Less than 24 hours after reversing a vaccine mandate for Canadian truck drivers, due to pressure from the opposition and trucking lobbyists, the Canadian Prime Minister and Canadian Border Services Agency (CBSA) reinstated the mandate. In order to cross back from the U.S. into Canada, Canadian truck drivers need to be fully vaccinated or risk quarantine protocol. While American drivers who can not show proof of vaccination will be turned away at the border altogether.
Although government resources have reported that nearly 90% of Canada’s 120,000 drivers are vaccinated, many of these drivers have joined forces with unvaccinated colleagues to protest. Drivers, business owners, and trucking lobbyists have cited driver shortage, trade disruption and inflation as potential side effects. “Since Covid began, freight capacity has been a major problem on both sides of the border. And with 30,000 trucks crossing the border each day, carrying over $1 billion in trade, even a slight disruption to freight capacity can compound heightened supply chain problems for many manufacturers,” said Dean Corbolotti, VP Managed Services at Sleek Technologies. “Unfortunately, unvaccinated drivers or those who don’t want to deal with incremental protocol at the border will use their trucks on other routes and loads.”
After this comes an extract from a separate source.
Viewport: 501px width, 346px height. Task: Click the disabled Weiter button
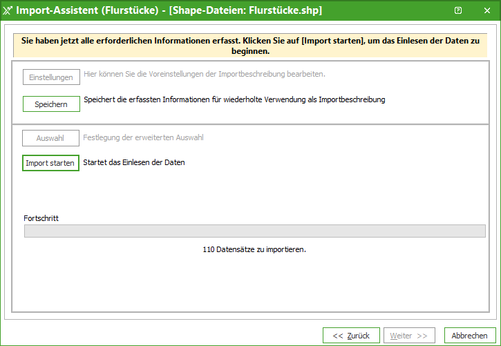[x=408, y=336]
With the mandate now in play, several U.S.-based manufacturers have reported massive shipment cost increases, some three times higher. Other manufacturers have reported shipment delays, some with 40 shipments waiting on available drivers. Unfortunately, freight procurement professionals will continue to struggle to move goods across the border and consequences will be seen farther up the supply chain.